TASK TO CARRY OUT >>
Report all lines of the records that contain "Expand".

STUDY MATERIAL >>
- - -

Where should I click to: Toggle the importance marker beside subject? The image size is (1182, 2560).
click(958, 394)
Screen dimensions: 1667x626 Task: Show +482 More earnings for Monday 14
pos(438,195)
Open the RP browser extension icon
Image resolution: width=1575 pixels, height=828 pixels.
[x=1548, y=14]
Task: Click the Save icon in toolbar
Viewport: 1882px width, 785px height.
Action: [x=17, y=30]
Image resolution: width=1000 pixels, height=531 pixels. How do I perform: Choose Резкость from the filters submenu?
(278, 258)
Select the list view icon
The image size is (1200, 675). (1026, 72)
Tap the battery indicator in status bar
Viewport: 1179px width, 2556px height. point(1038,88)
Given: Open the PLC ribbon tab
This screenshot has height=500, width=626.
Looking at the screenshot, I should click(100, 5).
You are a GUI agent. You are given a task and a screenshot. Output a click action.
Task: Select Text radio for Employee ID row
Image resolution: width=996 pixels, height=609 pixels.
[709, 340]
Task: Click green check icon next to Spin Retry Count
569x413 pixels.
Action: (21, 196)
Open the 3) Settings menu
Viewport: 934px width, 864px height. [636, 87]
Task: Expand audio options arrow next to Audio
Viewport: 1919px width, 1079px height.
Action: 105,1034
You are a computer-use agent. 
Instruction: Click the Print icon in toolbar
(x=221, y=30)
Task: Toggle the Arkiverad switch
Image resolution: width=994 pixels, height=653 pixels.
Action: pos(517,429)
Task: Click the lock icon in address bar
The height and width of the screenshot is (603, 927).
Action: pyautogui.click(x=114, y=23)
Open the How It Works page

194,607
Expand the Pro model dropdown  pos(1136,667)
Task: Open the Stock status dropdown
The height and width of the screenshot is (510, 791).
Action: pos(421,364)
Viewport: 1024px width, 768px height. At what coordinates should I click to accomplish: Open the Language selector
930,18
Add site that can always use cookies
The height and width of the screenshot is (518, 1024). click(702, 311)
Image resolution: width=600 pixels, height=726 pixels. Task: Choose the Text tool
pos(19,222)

- - -

OUTPUT BELOW >>
Task: Expand audio options arrow next to Audio
Expand the Pro model dropdown  pos(1136,667)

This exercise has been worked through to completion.